I too was struck by Klein's article, especially her depiction of silences in the archive, her use of Foucault, and building on last week's discussion of postcolonialism. Her observations on data visulatization, especially her documentation of Jefferson's correspondences with the Hemings, shows the level of relationship that is so often untold and Hemings' work went silent until this rediscovery.

I also can't help but consider the fragments, ciphers, and silences in the archive. This is where I consider DH to have the most important work. As my final project involves correspondences, I can't help but think how I am reshaping the narrative and wonder if I am doing it justice. There are a lot of ways to repeat the sins of imperialism, rewriting the silences narratives again in a voice not their own and I think DH is evolving and trying not to repeat those mistakes, but rewrite fixed silences, show ignored narratives and create the active archive Klein alludes to.

Ghost in the Archive

I was particularly struck by how Klein discusses the idea of notable and observable absences in archival materials, such as the voices of slaves in Jefferson's archive. To me, it feels like a more concrete way of discussing and critiquing the selection bias I have been concerned about since the start of the semester and have kept coming back around to. Klein describes theses absences, saying "its shadowy form, the ghost captures a sense of what is palpable, yet cannot be fully grasped. In its lingering presence, the ghost conjures a sense of the haunting of the present by the past" (666). I feel like this is a perfect way to think about certain selection biases. For example, we discussed last week the idea of post-colonial digital humanities and the default archival of canonical writers and voices. In instances such as that, the absence of voices and perspectives from people of color and other minorities is aparent, and we can usually pinpoint that something feels off, even if we aren't consciously sure what that something is. This is also an instance of the past haunting the present, in a way, as decisions made to exclude these perspectives from the archive and the canon have carried forward into the present, consciously or not, and could potentially harm the discourse. I can see how digital humanities and network maps are particularly useful here, as showing the communications networks between Jefferson and his aquantances highlights the gaps and degrees of separation between himself and the enslaved people in his sphere of influence.

## Dataset content
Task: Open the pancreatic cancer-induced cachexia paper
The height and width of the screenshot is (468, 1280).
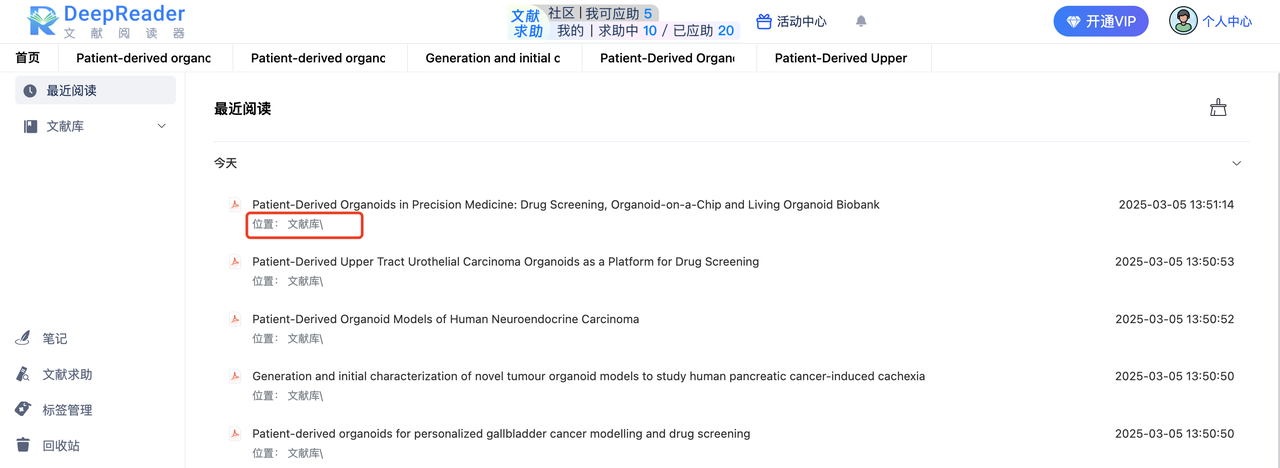Action: tap(588, 377)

## Challenge
Write what comes next in the reflection on Klein's article about silences in the archive, starting after its final sentence. The listing plays no part in this.

## Response
[Insert Blog Post Title]

In reading Wernimont and Losh, I found myself consistently saying "Where's the info?" They made a lot of claims about stuff like a purposeful white-washing of DH history and ignorance of the feminist and antiracist work that went into building DH, but never actually gave examples of ignored people who should be considered the cornerstones of DH work. I found myself wanting to stop reading their intro and just jump to the pieces in the book, were they offered in the reading, because then I would get some kind of hard information. I would be hypocritical if I were against Moretti and Jocker's broad claims about DH's importance, and I sat back and let Wernimont and Losh say things like "our argument is that feminisms have been and must continue to be central to the indentity and the methodologies of the digital humanities as a field" without at least pointing out the same type of forceful language. Especially someone like myself whose field includes professionals that utilize any number of theoretical lenses, including race/feminist/queer theory, and views the field as all the better for it. To argue for one central theory that all of a particular discipline must center around is...too much.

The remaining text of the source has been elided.